Anche un momento di socialità come prendere il caffè in compagnia è diventato quasi un lusso.

Uscire di casa ai tempi del coronavirus diventa una esperienza di vita.

Al secondo giorno di applicazione dell’estensione a tutta Italia delle misure restrittive emanate al fine di contenere la diffusione del Covid19, le cose appaiono diverse dal giorno precedente. Segno che i reggini stanno metabolizzando i contenuti delle norme.

Percorrendo la città da nord verso sud si può cogliere il lento risveglio di Reggio Calabria, con strade semi deserte, percorse solo da qualche corsa dei mezzi pubblici.

Pochissima gente alla fermata degli autobus, e sempre più mascherine sul volto delle persone che camminano a distanza di sicurezza l’uno dall’altro.

Anziane signore sprovviste della preziosa e ormai introvabile protezione da adagiare sul viso, incrociando altri passanti, avvicinano le mani al volto, coprendoselo con foulard o sciarpe indossate per l’occasione. Sono i soggetti più deboli. E l’attenzione sale. Ci si scambiano anche poche parole. Quasi nulla.

Le strade deserte permettono di raggiungere il posto di lavoro o anche il supermercato o la farmacia in un batter d’occhio. Addio file interminabili al semaforo e traffico in tilt nei pressi delle scuole cittadine. E d’altra parte, quello che forse più manca a chi vive la città dalle prime luci dell’alba è proprio lo schiamazzare dei più piccoli, seguito dai classici rimproveri dei genitori. Le piazze sono vuote. E i bar semideserti.

Tanti quelli che non essendosi adeguati prontamente al Decreto della Presidenza del Consiglio sono andati incontro a sanzioni e chiusure repentine delle attività. Le saracinesche abbassate, per quanto si può essere abituati a vederle per la perdurante crisi economica che attanaglia Reggio, sono un colpo al cuore.

Un momento di socialità come prendere il caffè in compagnia è diventato quasi un lusso.

La città si anima soltanto intorno alle 10 del mattino, quando sulle arterie principali cominciano a transitare più automobili.

La frenesia dell’acquisto a scopo cautelativo, a fronte di annunciate norme ancora più restrittive fa salire la tensione. Ma adesso non ci sono più scene di isteria collettiva.

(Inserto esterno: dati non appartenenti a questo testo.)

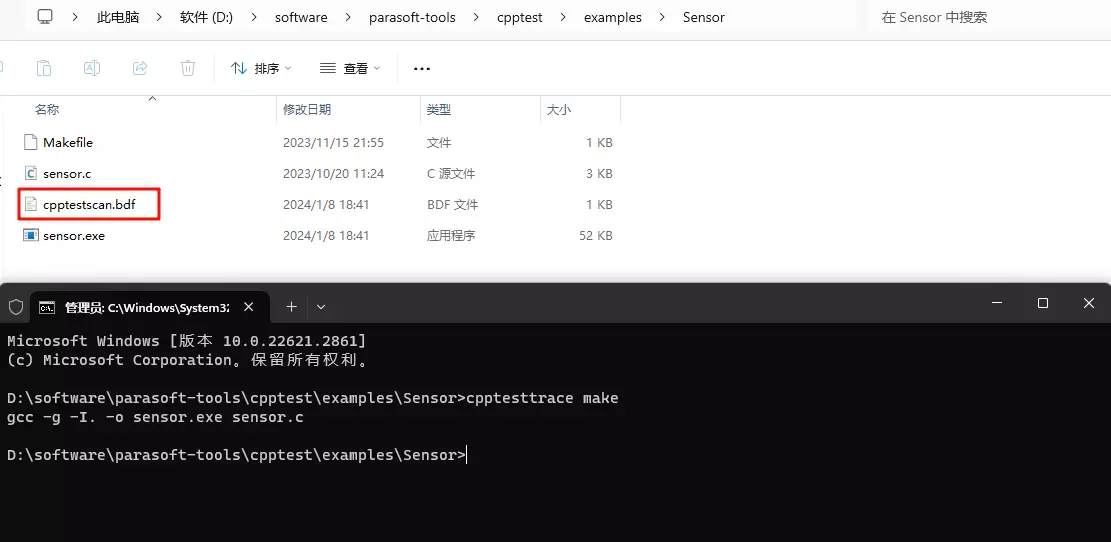Open the 排序 sort dropdown
This screenshot has width=1111, height=542.
260,68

Ci si mette in fila per entrare a fare la spesa, e in farmacia. Aspettando il proprio turno. Senza troppe angherie.

Poi si ritorna a casa.

E mai come adesso il calore della famiglia e di quelle quattro mura ci appaiono un toccasana. Certo, siamo solo all’inizio. Prima o poi ci staranno strette. Ed è per questo che le regole vanno rispettate. Intanto però, coccoliamoci a vicenda. Non sentiamoci soli, ma sfruttiamo questi momenti per riappropriarci dei nostri spazi e dell’affetto dei nostri cari, che la vita moderna, fino all’altro ieri, a volte fa passare inosservato.

E quei vituperati social, condannati per il persistente uso e abuso da parte di quei pochi che spacciano ai followers di tutto il mondo notizie false, diventano la nostra nuova casa. On line il virus è poco più che una seccatura.

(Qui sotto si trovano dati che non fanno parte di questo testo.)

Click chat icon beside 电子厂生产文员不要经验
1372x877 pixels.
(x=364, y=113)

Ci si può parlare, confrontare, informarsi e continuare a trascorrere una vita virtuale senza particolari apprensioni.

Fioccano, tra gli aggiornamenti sul coronavirus, le pagine di amarcord sportivi o di gag per strappare un sorriso. Mentre le case si riempiono di profumi e colori del cibo, che diventano i protagonisti di pranzi e cene familiari che per più di qualcuno erano diventati veri e propri miraggi.

Ma fuori c’è silenzio.

Un silenzio spettrale. Che l’informazione ha il dovere di riempire raccomandando il rispetto delle regole. Perché si deve tornare al più presto alla normalità.

Quella caotica, e a volte incomprensibile. Ma pur sempre la nostra cara amata normalità.